WHAT YOU HAVE TO DO. Please write out exactly the lines of the data below from the line holding "This screenshot has height=368, width=588." through the line holding "Open the titlepage.png thumbnail", and leave out the rest.

INFORMATION.
++++
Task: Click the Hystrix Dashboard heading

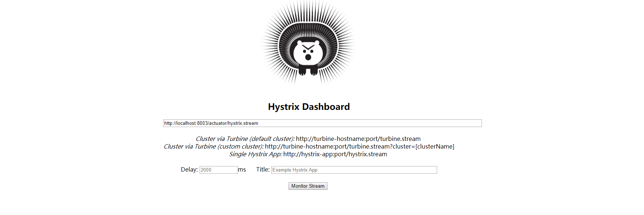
++++
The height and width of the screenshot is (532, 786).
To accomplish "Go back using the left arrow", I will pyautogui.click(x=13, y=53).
++++
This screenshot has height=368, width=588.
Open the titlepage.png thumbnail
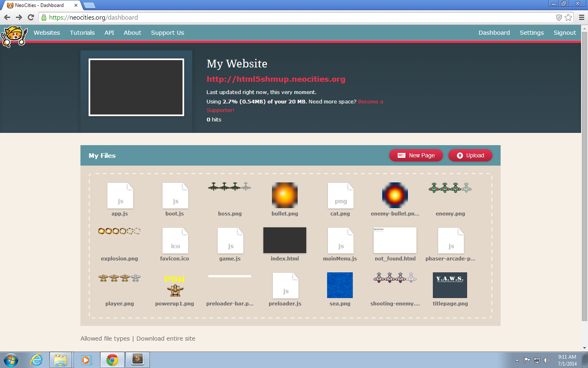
++++
SOLVED EXERCISE.
This screenshot has height=368, width=588.
Open the titlepage.png thumbnail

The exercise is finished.